The panel also rejected IIT’s invocation of its tuition refund policy. Wood said further proceedings may allow IIT to prove it “exercised the discretion it purports to have in accordance with the parties’ reasonable expectations” but the panel would not allow “a generic disclaimer” to justify dismissing the complaint outright.

Regarding unjust enrichment, the panel said the Loyola students couldn’t press that claim because they merely restated their contractual allegations but are required to make new arguments.
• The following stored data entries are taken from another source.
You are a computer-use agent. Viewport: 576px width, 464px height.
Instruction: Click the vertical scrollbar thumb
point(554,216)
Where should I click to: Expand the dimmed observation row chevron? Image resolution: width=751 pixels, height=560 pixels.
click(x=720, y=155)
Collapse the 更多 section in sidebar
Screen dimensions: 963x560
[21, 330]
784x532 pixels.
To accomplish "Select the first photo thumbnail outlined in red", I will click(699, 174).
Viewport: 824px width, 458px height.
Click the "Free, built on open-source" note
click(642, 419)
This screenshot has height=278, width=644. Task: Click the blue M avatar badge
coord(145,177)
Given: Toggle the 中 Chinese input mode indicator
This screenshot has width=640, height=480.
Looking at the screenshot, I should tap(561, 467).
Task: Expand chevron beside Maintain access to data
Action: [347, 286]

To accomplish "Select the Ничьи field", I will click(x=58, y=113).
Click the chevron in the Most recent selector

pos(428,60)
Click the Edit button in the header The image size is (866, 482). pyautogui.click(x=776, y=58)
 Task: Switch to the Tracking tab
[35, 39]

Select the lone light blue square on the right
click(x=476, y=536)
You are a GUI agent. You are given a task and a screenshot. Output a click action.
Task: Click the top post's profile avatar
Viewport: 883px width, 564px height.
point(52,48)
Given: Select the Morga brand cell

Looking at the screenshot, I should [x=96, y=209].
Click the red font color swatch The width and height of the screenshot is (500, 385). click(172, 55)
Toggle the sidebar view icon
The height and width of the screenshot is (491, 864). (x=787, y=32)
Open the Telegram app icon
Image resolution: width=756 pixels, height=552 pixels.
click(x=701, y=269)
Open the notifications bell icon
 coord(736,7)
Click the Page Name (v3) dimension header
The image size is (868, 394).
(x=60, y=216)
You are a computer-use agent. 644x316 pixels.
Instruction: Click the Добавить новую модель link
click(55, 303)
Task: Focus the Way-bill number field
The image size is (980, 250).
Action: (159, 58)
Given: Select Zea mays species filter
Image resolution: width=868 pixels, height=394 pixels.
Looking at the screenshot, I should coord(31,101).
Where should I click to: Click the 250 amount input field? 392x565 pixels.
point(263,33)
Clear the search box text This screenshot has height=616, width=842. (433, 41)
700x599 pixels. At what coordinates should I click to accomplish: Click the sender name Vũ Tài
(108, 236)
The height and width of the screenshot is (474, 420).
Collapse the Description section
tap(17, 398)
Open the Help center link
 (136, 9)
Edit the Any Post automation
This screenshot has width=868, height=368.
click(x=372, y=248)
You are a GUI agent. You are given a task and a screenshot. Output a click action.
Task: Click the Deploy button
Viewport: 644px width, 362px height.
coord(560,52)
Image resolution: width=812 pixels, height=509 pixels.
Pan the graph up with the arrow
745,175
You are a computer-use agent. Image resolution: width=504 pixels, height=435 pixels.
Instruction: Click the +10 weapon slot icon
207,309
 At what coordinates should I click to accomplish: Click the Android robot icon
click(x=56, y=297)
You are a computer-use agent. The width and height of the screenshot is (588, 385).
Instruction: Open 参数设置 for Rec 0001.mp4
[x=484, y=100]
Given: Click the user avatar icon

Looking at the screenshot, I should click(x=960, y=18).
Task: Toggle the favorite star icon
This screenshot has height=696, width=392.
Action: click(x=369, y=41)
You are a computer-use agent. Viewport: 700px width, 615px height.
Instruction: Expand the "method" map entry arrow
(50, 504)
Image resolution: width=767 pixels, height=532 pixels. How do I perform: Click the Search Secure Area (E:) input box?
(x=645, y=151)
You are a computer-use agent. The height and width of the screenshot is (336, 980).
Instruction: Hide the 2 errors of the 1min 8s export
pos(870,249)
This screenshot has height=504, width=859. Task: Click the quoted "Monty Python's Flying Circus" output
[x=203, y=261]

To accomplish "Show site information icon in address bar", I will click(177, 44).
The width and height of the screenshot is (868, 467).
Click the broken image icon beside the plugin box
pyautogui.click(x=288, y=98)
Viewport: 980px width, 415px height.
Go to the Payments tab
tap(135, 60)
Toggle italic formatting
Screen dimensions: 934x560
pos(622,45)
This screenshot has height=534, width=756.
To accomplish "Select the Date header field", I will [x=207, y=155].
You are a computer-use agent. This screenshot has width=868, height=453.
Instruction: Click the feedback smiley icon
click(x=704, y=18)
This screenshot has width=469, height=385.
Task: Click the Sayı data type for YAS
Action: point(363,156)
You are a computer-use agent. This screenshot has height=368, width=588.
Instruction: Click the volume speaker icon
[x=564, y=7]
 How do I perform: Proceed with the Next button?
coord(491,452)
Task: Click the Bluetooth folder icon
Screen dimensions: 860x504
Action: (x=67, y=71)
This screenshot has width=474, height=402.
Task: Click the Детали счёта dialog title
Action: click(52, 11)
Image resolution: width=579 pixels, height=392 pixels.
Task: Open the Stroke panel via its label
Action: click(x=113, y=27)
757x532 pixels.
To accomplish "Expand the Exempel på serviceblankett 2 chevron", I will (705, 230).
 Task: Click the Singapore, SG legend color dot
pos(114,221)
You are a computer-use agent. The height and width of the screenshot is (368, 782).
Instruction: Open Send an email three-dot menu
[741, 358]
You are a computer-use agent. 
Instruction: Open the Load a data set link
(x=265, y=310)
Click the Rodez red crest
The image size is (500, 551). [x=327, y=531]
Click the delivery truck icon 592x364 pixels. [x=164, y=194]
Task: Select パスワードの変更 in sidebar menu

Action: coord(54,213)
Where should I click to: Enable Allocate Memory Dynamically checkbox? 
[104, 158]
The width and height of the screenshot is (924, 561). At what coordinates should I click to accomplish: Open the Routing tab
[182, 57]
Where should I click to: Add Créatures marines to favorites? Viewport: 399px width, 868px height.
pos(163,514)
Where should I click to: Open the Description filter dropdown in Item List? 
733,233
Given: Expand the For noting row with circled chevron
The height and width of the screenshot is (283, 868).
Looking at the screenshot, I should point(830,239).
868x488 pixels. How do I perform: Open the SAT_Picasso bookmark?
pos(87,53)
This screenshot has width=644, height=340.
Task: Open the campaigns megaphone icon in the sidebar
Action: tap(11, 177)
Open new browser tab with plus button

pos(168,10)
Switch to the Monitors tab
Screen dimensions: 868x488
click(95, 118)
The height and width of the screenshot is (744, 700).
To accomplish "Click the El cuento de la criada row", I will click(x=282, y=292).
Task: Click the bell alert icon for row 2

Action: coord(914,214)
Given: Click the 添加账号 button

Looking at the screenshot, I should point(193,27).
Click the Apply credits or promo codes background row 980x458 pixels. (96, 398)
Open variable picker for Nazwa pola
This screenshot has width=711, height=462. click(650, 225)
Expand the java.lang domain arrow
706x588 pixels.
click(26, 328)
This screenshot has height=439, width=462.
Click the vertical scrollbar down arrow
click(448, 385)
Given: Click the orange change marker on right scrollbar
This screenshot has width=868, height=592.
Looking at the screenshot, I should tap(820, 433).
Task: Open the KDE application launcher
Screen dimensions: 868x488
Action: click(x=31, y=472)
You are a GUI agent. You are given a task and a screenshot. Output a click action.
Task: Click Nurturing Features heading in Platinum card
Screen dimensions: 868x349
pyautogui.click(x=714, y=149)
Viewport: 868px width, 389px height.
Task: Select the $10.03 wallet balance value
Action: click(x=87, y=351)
By contrast, Hernandez pleaded unjust enrichment “in the alternative to, and to the extent it is determined a contract does not exist or otherwise apply,” Wood wrote.

Hernandez can continue with his claim, Wood wrote, because he alleged IIT got “significant aid from the federal government” and “save significant sums of money” by operating a remote campus, which falls outside the scope of his contractual claims.

The panel reversed Judge Valderrama’s decision and remanded the complaint for further proceedings.

Hernandez has been represented in the case by attorneys Roy T. Willey IV and Eric M. Poulin, of Poulin Willey Anastopoulo, of Charleston, South Carolina; and Daniel J. Kurowski and Steven W. Berman, of Hagens Berman Sobol Shapiro, of Chicago and Seattle.

IIT has been represented by attorneys William T. “Toby” Eveland, Nancy DePodesta, Hal R. Morris, Elizabeth A. Thompson and Andrew E. Bollinger, of the firm of Saul Ewing Arnstein & Lehr, of Chicago.